• Texto para análise:
Se admitirmos um predomínio de “falcões” nas decisões do BCE, poderemos contar com uma trajetória regular de subidas de taxas de juro de referência de 50 pontos percentuais durante algum tempo, o que contrastará claramente com as subidas com aumentos decrescentes seguidas pelo FED USA. Alguém relevante no Banco Central dos Países Baixos, Klaas Knot, veio recentemente defender essa posição, invocando o comportamento mais pernicioso da inflação subjacente na Europa em relação aos EUA. Mas o que importa aqui destacar é que a disputa entre essas duas perspetivas não é uma questão estrita de política monetária. Tal decisão não pode deixar de ser tomada antecipando que efeitos o maior endurecimento da política monetária tenderá a produzir nas economias mais expostas às taxas de juro (com a endividada Itália à cabeça) e invocando também o grau de tolerância para o agravamento da desigualdade entre países da União Europeia mais e menos desenvolvidos. Por outras palavras, falcões e pombas não podem ser deixados à solta. A independência do BCE tem de ser cuidadosamente interpretada, já que ela se inscreve numa economia europeia que respira fragilidade por todos os poros.
E lá regressámos nós às origens da inflação europeia, questionando se ela é sempre um fenómeno monetário. Economistas largamente perspicazes como Adam Tooze (link aqui) têm vindo a salientar a ausência de evidência para sustentar que a economia europeia vive um período de excesso de procura global. Comparativamente com os EUA, a economia europeia demorou cerca de oito anos a recuperar os níveis de procura interna (consumo, investimento e despesa pública) observados em 2007. E se é verdade que a recuperação do período do COVID foi vigorosa, existe evidência que a recuperação registada em 2022 ficou abaixo da tendência do período 2012-2020 (Adam Tooze).

• Tarefa pedida 1: Devolva, por favor, o trecho do texto sobre a política do BCE que começa nas palavras que contêm "E lá regressámos" e termina em "2012-2020 (Adam Tooze).".
• Tarefa pedida 2: Resuma em duas frases o texto sobre a política do BCE.

(Entradas retiradas de uma coleção)
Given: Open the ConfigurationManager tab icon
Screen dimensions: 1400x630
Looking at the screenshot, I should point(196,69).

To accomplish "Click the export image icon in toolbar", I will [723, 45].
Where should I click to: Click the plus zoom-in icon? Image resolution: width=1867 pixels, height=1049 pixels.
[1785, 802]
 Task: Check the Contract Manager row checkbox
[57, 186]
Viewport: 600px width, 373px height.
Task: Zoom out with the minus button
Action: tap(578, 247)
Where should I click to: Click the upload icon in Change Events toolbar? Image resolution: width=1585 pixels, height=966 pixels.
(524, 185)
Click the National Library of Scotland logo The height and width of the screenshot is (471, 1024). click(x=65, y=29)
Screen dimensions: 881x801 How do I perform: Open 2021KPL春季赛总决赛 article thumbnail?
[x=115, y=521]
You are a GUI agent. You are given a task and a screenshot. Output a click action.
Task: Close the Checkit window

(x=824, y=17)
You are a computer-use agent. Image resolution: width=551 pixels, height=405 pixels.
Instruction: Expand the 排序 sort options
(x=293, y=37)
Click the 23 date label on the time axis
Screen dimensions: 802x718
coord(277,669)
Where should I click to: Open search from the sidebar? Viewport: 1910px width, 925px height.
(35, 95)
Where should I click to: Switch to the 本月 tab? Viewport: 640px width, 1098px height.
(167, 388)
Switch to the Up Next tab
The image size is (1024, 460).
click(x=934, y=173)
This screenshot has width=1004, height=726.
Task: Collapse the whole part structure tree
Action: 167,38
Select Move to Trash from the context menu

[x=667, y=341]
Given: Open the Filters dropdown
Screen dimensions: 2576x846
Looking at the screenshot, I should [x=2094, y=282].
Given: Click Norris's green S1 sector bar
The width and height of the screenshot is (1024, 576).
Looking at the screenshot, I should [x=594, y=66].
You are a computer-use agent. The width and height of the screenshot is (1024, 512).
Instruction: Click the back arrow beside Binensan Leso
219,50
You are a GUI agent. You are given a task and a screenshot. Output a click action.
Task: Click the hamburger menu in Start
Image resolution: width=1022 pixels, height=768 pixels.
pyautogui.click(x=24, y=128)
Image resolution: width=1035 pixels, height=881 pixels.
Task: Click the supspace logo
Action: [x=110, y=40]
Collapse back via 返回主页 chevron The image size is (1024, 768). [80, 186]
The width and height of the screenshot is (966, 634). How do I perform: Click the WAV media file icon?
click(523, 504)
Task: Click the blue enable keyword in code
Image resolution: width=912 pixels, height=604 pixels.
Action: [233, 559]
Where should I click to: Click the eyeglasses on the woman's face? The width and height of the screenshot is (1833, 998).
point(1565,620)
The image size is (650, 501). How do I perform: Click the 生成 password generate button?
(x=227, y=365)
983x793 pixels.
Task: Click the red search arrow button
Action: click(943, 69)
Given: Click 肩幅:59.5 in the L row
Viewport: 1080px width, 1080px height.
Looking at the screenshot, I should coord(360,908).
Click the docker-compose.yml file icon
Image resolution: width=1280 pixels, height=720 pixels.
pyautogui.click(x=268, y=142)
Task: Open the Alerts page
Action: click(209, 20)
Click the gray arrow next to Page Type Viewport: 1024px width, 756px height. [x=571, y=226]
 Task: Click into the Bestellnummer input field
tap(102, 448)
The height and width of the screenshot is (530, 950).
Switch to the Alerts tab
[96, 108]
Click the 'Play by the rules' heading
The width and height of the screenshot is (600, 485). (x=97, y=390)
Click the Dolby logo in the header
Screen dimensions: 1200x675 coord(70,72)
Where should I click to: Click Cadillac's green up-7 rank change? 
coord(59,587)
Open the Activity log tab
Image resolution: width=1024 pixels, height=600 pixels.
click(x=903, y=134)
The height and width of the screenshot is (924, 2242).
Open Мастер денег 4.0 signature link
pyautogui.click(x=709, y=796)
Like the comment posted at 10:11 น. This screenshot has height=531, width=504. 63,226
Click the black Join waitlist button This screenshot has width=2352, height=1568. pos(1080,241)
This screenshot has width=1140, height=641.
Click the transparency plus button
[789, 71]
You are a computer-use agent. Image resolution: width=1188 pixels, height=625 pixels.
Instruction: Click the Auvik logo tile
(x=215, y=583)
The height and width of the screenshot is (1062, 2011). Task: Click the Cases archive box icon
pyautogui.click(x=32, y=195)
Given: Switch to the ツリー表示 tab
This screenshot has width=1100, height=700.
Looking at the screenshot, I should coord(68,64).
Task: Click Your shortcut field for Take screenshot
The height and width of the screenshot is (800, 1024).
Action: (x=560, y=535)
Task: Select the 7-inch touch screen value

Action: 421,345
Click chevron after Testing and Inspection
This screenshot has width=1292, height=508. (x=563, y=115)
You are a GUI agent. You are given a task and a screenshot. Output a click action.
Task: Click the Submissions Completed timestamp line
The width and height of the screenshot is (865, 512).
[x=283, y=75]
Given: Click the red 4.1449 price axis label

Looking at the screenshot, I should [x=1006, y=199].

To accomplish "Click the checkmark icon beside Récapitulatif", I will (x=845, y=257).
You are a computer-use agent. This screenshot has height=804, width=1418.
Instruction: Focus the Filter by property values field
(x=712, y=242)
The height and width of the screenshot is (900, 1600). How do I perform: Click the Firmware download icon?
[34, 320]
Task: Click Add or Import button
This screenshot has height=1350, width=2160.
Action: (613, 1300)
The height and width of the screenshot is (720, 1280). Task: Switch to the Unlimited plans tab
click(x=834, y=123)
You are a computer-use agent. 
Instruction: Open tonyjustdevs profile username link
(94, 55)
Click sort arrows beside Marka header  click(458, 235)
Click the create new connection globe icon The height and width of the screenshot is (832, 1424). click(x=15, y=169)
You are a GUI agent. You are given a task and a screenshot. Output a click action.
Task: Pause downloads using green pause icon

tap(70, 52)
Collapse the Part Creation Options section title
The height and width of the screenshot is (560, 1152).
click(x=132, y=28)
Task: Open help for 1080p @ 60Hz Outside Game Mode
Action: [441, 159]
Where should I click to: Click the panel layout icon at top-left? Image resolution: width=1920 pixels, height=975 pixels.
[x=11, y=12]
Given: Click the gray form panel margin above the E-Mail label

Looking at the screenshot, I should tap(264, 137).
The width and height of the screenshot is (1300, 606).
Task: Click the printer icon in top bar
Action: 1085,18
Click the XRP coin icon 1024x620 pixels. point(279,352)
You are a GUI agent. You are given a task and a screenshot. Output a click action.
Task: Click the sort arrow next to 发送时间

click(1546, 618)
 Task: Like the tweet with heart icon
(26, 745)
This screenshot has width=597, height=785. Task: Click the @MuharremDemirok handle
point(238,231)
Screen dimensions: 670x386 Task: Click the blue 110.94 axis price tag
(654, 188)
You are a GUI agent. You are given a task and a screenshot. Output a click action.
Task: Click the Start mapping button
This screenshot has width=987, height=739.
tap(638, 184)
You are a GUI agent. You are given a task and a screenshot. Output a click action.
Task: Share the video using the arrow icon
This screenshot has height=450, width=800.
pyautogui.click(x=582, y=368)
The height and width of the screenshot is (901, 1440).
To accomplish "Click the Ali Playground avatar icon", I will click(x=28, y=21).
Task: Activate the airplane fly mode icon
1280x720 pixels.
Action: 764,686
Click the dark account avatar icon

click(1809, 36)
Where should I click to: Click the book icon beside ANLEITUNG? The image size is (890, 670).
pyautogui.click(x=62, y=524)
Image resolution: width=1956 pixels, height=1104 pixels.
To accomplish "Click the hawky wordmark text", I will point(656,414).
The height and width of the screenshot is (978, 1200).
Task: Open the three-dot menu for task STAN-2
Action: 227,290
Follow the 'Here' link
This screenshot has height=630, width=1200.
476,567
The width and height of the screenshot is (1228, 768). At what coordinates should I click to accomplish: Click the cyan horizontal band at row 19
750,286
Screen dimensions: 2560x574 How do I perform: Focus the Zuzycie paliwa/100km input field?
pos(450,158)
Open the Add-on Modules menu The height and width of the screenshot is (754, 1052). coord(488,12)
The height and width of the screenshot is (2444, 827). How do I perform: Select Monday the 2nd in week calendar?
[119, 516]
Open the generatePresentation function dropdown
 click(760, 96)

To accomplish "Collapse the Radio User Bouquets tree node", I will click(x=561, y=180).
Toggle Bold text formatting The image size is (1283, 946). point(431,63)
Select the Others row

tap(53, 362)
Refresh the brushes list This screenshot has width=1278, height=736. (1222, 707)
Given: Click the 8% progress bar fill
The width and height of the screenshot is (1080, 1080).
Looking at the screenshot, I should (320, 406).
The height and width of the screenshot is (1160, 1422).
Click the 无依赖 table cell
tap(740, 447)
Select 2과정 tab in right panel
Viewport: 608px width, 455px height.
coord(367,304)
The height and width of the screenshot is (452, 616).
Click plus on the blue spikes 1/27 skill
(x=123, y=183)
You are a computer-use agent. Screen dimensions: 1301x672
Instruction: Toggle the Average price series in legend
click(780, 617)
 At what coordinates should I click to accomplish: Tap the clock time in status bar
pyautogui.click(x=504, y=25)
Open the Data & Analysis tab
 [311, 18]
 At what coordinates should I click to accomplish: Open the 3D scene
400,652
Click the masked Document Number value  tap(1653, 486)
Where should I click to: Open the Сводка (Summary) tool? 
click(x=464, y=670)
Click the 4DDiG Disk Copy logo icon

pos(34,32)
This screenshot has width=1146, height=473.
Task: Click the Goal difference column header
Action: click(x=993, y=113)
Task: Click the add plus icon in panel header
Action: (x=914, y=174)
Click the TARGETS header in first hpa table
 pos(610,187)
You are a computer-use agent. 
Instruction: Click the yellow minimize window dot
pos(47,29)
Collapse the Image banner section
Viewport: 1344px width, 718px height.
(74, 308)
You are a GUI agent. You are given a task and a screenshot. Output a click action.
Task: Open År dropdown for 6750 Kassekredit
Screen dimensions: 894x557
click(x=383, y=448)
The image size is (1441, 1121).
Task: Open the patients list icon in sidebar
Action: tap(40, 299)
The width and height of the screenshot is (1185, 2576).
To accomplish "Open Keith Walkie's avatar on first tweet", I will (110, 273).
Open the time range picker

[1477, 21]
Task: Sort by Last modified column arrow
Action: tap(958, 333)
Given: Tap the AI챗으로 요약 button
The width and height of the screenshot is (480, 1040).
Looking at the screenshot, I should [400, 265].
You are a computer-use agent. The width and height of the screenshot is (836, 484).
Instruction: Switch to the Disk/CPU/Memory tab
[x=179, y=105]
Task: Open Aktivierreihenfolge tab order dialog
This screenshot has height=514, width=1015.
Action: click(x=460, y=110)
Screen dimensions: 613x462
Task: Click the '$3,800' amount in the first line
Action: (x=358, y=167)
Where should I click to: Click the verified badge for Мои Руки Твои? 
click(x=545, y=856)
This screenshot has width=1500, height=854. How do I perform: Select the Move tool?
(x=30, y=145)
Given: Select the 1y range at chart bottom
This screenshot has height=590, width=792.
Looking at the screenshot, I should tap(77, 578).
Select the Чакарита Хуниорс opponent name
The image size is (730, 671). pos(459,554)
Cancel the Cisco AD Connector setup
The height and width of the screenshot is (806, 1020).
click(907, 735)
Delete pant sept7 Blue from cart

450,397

• A sua resposta 1:
E lá regressámos nós às origens da inflação europeia, questionando se ela é sempre um fenómeno monetário. Economistas largamente perspicazes como Adam Tooze (link aqui) têm vindo a salientar a ausência de evidência para sustentar que a economia europeia vive um período de excesso de procura global. Comparativamente com os EUA, a economia europeia demorou cerca de oito anos a recuperar os níveis de procura interna (consumo, investimento e despesa pública) observados em 2007. E se é verdade que a recuperação do período do COVID foi vigorosa, existe evidência que a recuperação registada em 2022 ficou abaixo da tendência do período 2012-2020 (Adam Tooze).

• A sua resposta 2: Um predomínio de "falcões" no BCE traria subidas regulares de 50 pontos percentuais nas taxas de juro de referência, mas essa decisão não é estritamente de política monetária, pois tem de antecipar os efeitos nas economias mais expostas às taxas de juro, com a Itália à cabeça, e o agravamento da desigualdade entre países da União Europeia. Economistas como Adam Tooze salientam a ausência de evidência de excesso de procura global na economia europeia, que demorou cerca de oito anos a recuperar os níveis de procura interna de 2007 e cuja recuperação em 2022 ficou abaixo da tendência de 2012-2020.